Thursday, 27 June 2013









Have you ever felt that way ?

Sunday, 2 June 2013

          Have you ever felt this way , comparing yourself to others and realizing how much of a failure you are ? How you disappoint your parents and how you try so hard but just end up failing ? Then starting to feel insecure and feel that everyone else is so much better than you and your self esteem just plummets . Then anger kicks in when you realize how hard you're trying but end up failing and you feel pissed at everything . Then sadness overcomes anger and you feel sad on how much of a failure you are . Well , you're not the only one , I feel this way sometimes . It's shitty , I never know when I am going to be able to get over it or when can I feel good enough but I just hope it's sometime soon .

How I came to know the lord

Saturday, 1 June 2013

          So I'm going to talk about how I came to know the lord :) My curiosity in christianity started when I first asked my friend what was the difference between catholics and christians , after he answered my question he invited me to his church . Well , you see , my family doesn't really have a religion and I was afraid what my parents would say when I told them I was going to go to my friend's church . I asked them anyway and surprisingly they said okay . I went to my friend's church and everyone was so friendly and open to a newcomer like me and I felt welcomed there . From then on I started to attend the church weekly and even went for a christian conference . I remember while at the christian conference I told god , " I'm going to try my best to be the christian you want me to be , please help me through this journey that I'm going to take , I'm going to place all my faith in you and I hope I would not be disappointed ." well something like that and from then on my faith grew and now I'm a christian , I've made many mistakes and sinned against god but god is a merciful god and he will forgive the mistakes and sins that we have made . This is my story on how I came to know the lord and I hope it'll encourage you people . There is a collection of my favorite verses above , feel free to check it out :)

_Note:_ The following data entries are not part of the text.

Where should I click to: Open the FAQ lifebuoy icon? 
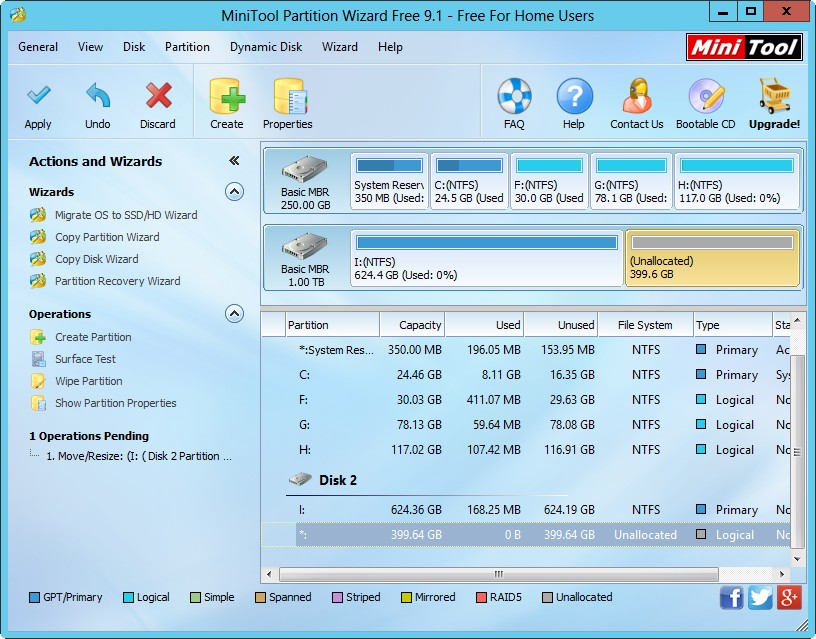514,97
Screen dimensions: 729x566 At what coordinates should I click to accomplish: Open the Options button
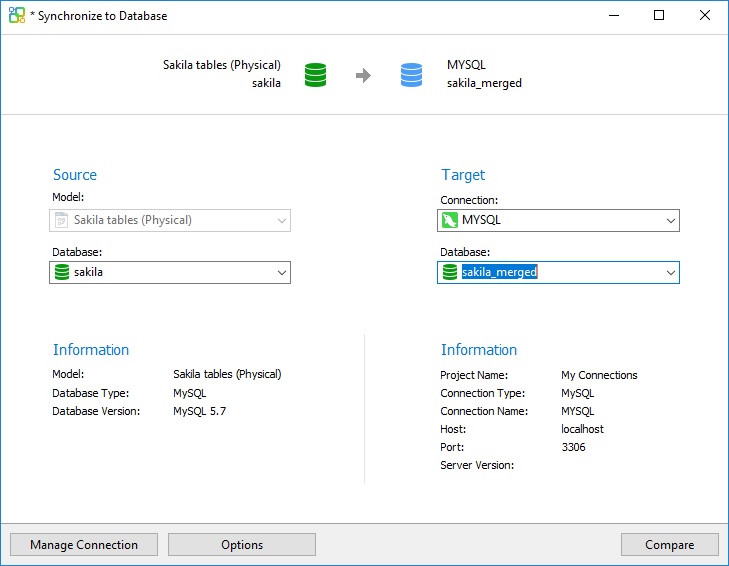(242, 545)
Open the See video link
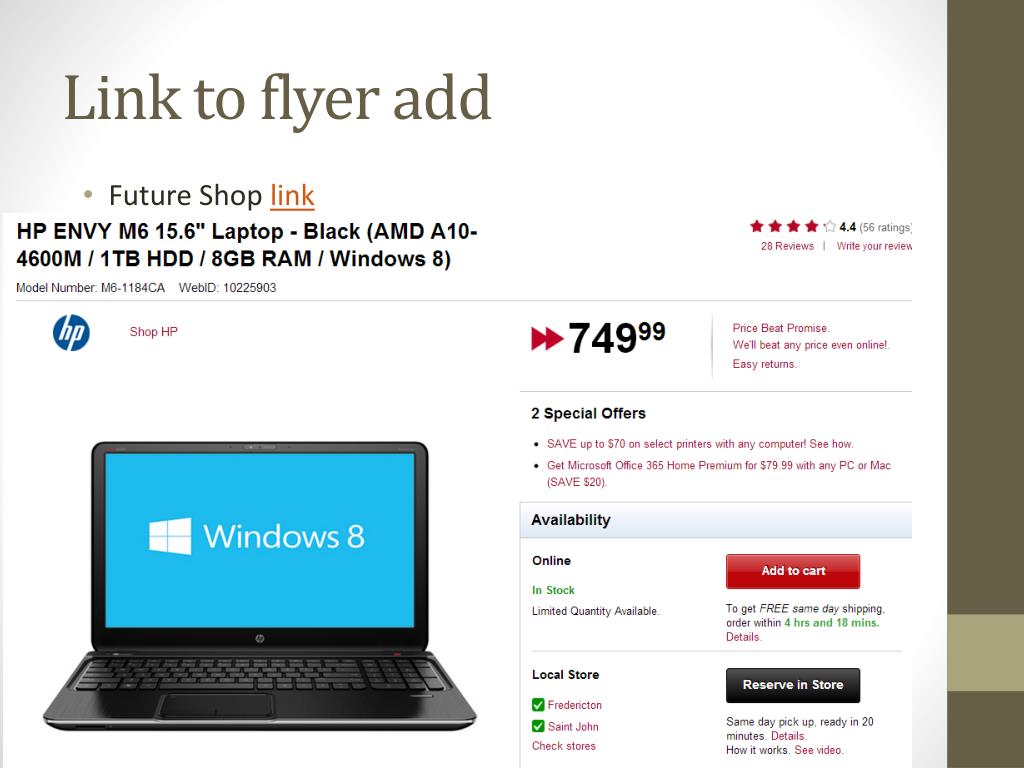Screen dimensions: 1024x768 pyautogui.click(x=818, y=750)

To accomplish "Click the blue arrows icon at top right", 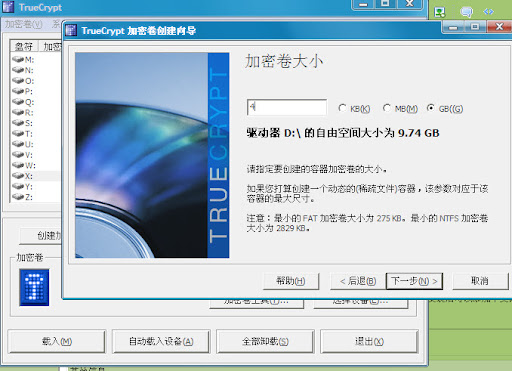I will point(488,12).
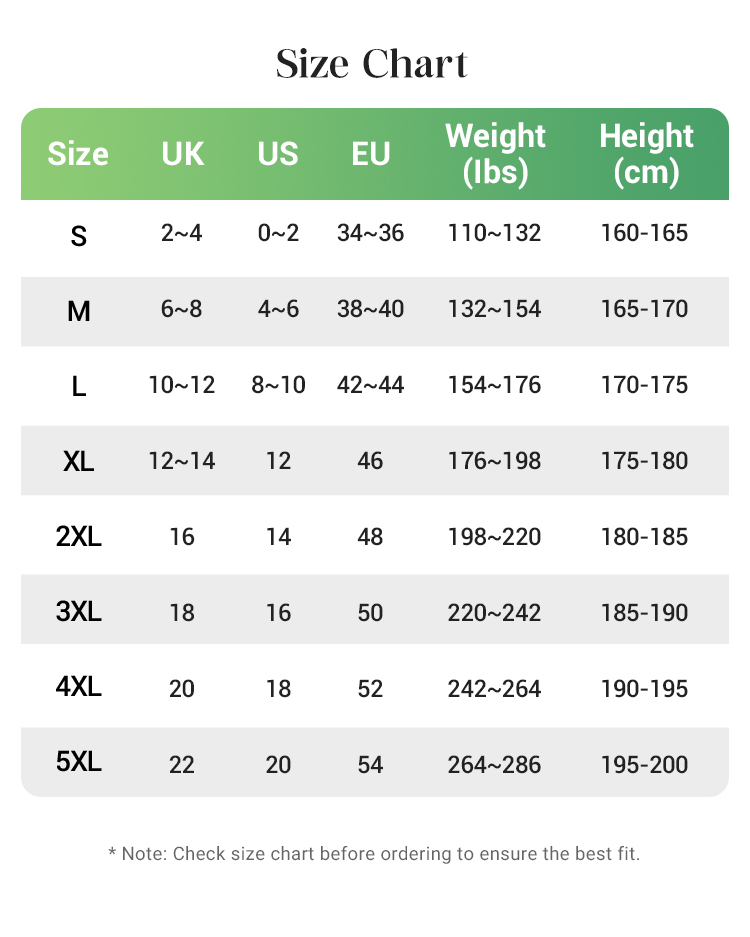Select the Size column header
Image resolution: width=750 pixels, height=937 pixels.
[x=78, y=154]
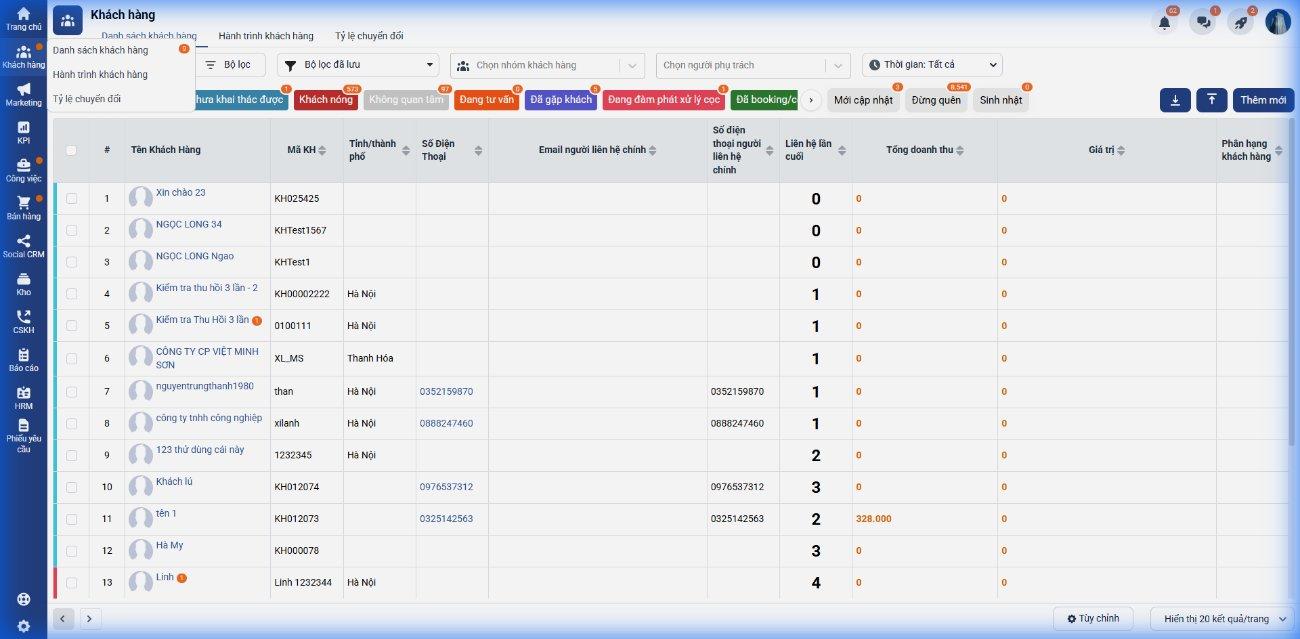Filter by red Khách nóng status tag
This screenshot has height=639, width=1300.
[326, 100]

John 14:27"Peace I leave with you; my peace I give you. I do not give to you as the world gives. Do not let your hearts be troubled and do not be afraid."

Biggest regret so far

          So this is my first blog post , can't really find the things to talk about but I'm gonna talk about my biggest regret in my life so far . Well , my biggest regret so far is telling a girl I like her back when I really don't , I know this sounds extremely dumb of me and makes me look like a jerk . The reason why I did that is because I was afraid of rejecting someone . I know how it felt like to be rejected and I din't really want the girl to feel the same way as I did . Well I din't really think of the consequences of my actions and we slowly got together without me even realizing it and not long after we were saying I love you to each other . After realizing what I had done too late , I forced myself to love her the way she loved me but even after 3 months of trying very hard I failed . Love can never be forced , "Love is like the wind , you can't see it but you can feel it." - Nicholas Sparks , a walk to remember . I broke up with her in the end and it was the most harsh thing I have ever done , I talked to her on the phone and broke up with her through the phone even when she was having a difficult time , I chose to leave her when she needed me the most . I thought through it long and hard and chose to do it for the fact that it was better to break her heart now and cause less pain than to continue letting her think that I love her but actually don't and break her heart even more in the future . I did not want to lead her on anymore . This is my biggest regret so far , and I hope anyone reading this will learn from it . I am sorry if this makes me look like a jerk , it is a mistake that I have learnt from and will never repeat it and I hope she will be able to forgive me . "To err is human , to forgive , divine ."- Alexander Pope , An Essay on Criticism .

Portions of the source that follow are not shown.